Excerpts from a dataset
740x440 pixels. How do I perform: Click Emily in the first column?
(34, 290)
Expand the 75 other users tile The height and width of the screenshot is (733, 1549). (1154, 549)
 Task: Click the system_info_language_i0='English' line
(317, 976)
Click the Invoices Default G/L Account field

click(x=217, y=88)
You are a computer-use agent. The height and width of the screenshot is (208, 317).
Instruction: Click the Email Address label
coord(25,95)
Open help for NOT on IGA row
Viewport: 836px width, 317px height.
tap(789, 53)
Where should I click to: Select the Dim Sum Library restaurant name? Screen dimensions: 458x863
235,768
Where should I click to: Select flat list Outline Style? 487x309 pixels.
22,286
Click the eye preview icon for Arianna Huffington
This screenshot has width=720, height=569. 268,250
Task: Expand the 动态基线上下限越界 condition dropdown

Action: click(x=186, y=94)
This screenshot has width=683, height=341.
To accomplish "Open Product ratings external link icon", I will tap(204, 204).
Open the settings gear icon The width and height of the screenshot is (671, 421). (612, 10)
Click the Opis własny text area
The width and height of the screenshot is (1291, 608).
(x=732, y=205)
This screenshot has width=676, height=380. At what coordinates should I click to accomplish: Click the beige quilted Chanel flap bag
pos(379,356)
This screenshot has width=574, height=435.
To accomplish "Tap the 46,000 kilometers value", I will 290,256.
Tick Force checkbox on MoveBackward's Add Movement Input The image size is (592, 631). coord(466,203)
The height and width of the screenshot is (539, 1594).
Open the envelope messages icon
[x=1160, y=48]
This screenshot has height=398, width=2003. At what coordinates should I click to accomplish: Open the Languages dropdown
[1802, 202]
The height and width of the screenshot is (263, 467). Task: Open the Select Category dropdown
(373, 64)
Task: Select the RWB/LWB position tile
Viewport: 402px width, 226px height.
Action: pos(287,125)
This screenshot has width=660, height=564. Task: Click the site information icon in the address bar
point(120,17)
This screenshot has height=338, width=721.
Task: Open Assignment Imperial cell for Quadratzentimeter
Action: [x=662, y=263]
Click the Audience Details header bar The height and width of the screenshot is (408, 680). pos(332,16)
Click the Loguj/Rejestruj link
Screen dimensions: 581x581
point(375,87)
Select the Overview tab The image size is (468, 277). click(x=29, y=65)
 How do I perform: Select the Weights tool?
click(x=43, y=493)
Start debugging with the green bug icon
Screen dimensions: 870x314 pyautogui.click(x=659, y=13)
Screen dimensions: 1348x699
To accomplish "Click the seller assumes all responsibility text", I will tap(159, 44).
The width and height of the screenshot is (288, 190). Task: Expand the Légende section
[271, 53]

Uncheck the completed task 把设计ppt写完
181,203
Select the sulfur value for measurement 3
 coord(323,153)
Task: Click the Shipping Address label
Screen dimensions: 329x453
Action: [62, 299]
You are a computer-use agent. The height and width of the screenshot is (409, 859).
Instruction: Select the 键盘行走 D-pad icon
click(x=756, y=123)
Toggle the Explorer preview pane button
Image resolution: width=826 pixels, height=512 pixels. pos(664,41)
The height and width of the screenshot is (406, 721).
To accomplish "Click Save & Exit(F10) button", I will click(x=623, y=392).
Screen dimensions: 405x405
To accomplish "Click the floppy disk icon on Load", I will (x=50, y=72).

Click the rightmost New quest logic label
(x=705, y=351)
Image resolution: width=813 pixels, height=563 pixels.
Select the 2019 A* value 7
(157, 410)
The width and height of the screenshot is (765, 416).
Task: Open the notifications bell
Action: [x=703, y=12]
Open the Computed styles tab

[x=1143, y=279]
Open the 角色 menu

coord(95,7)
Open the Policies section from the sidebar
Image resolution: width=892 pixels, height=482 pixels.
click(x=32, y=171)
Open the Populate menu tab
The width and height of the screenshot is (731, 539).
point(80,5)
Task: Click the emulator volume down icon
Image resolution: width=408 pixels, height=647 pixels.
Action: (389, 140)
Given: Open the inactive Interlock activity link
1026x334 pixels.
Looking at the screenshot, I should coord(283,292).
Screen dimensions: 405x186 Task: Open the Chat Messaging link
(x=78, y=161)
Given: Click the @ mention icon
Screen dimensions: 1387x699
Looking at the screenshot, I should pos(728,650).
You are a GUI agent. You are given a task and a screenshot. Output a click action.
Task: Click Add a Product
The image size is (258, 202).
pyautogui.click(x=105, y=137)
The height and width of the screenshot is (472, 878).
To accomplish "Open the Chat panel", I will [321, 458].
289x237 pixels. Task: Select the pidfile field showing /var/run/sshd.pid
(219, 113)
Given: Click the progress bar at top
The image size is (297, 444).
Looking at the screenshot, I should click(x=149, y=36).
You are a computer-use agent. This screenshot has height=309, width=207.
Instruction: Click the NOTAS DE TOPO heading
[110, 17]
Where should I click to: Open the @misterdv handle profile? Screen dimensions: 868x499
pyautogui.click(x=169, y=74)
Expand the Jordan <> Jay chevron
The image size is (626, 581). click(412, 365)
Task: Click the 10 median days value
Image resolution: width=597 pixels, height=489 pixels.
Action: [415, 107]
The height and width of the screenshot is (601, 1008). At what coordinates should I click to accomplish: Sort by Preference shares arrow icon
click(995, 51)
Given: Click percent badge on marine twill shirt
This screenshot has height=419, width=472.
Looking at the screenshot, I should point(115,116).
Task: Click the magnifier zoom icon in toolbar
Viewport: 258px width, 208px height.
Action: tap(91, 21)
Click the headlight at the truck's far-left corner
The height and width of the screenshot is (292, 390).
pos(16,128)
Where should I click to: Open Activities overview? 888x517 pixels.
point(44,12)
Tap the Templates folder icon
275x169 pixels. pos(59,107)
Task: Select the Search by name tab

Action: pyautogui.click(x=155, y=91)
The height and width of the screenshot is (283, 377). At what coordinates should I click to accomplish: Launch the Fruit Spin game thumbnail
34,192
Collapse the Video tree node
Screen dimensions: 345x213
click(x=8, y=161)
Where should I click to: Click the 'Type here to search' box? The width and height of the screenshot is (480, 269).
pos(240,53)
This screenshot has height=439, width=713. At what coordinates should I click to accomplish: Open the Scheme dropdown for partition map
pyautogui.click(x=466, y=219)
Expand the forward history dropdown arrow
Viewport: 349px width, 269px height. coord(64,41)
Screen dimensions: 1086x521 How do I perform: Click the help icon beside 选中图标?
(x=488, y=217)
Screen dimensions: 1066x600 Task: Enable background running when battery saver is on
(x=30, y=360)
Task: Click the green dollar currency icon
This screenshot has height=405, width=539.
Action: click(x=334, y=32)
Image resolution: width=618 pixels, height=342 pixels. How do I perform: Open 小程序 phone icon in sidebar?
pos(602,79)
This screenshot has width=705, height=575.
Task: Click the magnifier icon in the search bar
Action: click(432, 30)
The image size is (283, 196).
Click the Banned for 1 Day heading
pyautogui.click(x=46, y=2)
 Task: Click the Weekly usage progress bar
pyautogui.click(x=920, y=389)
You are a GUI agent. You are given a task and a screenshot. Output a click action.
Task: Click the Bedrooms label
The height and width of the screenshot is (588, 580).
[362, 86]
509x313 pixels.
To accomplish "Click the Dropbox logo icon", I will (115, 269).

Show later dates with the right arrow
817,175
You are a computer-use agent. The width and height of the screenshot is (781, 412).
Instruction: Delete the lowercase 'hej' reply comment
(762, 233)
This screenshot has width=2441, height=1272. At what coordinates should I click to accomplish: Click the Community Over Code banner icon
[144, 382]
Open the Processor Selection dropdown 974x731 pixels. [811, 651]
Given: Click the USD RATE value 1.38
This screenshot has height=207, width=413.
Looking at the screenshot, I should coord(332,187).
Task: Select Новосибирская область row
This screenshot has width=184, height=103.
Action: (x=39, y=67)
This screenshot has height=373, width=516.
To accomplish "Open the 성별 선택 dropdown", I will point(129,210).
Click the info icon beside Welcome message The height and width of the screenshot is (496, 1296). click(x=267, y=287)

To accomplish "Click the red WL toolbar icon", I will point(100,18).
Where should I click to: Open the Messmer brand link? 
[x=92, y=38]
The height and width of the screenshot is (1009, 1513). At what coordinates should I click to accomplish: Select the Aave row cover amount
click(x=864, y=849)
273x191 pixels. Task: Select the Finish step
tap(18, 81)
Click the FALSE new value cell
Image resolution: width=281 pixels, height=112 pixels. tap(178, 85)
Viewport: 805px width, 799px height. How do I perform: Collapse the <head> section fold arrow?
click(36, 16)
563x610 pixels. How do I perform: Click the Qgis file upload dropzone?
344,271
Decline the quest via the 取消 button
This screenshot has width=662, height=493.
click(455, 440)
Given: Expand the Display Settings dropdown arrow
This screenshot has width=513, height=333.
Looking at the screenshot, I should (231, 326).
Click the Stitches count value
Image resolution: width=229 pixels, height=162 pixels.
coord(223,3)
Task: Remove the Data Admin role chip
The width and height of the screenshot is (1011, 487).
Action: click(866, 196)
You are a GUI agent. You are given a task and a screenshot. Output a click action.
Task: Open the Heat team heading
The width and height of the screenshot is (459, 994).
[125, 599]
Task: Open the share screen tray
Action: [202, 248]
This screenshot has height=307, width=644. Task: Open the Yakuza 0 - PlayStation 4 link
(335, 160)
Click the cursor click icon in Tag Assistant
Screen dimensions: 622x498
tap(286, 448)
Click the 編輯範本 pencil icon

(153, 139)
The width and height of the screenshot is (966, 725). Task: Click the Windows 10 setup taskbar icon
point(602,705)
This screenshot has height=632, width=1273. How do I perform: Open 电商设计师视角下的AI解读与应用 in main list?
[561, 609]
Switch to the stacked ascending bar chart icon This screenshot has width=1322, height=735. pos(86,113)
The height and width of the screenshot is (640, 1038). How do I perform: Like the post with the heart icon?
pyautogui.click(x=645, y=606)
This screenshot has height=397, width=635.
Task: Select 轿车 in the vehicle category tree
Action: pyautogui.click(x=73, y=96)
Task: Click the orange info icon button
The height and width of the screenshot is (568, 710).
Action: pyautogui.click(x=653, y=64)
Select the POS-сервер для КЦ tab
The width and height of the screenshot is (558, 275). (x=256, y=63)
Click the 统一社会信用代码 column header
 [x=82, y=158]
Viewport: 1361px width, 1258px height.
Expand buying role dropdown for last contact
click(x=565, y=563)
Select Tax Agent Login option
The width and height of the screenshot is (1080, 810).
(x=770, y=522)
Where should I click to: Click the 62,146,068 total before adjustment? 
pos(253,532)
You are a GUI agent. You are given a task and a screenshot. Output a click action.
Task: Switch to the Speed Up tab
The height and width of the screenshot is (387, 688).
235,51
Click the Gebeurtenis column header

Problem: Determine the number of lines in the records that include the string "tile", and respond with that number only.

Written answer: 2